O ministro da Justiça, Ricardo Lewandowski, será ouvido pela Comissão de Segurança Pública da Câmara dos Deputados, nesta terça (16). Os parlamentares querem esclarecimentos sobre a fuga da Penitenciária Federal de Segurança Máxima de Mossoró (RN), em fevereiro deste ano. Após dois meses de busca, os dois fugitivos foram capturados no estado do Pará no último dia 4.
O convite ao ministro foi requerido pelos deputados Sanderson (PL-RS), Rodolfo Nogueira (PL-MS), Rodrigo Valadares (União-SE), Sargento Gonçalves (PL-RN) e Delegado Paulo Bilynskyj (PL-SP). Além da fuga, os parlamentares devem questionar Lewandowski acerca do combate ao tráfico de drogas, exploração sexual de menores de idade e tráfico humano. Nos requerimentos apresentados, os deputados questionam, ainda, uma suposta contratação de empresa ‘laranja’ para a realização de obras no presídio de Mossoró, no Rio Grande do Norte, bem como as medidas de segurança que foram adotadas em presídios federais para coibir fugas.
FUGA
Em fevereiro, na Quarta de Cinzas, dois presidiários fugiram da Penitenciária Federal de Segurança Máxima de Mossoró, na região Oeste do Rio Grande do Norte. A ação foi a primeira fuga registrada na história do sistema penitenciário federal, que conta com cinco presídios de segurança máxima em todo o país. Os homens foram identificados como Rogério da Silva Mendonça, o “Tatu”, de 36 anos, e Deibson Cabral Nascimento, o “Deisinho”, de 34 anos. Ambos são do Acre e estavam na penitenciária de Mossoró desde 27 de setembro de 2023.

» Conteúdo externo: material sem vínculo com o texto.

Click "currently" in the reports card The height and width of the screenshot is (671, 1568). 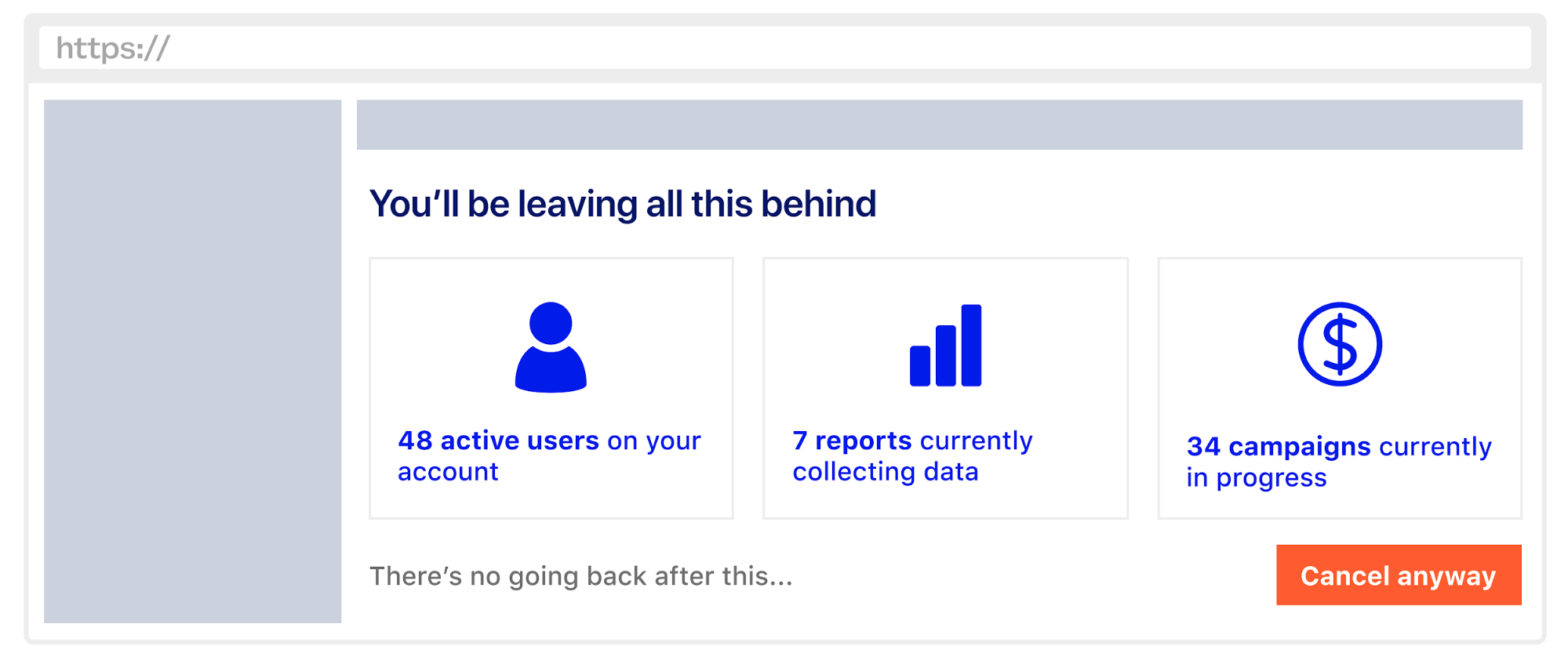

De acordo com levantamento da Globonews, foram gastos mais de R$ 2 milhões nas buscas dos fugitivos. Ao todo, o gasto foi de R$ 497.812 com a PF, R$ 372.218,62 com a Senappen e R$ 1.245.549 com a FNSP. Os valores incluem diárias, passagens, frota e combustíveis, e não consideram o salário dos agentes ou custos de alimentação. No último dia 4, os dois criminosos foram capturados no estado do Pará após 51 dias de buscas.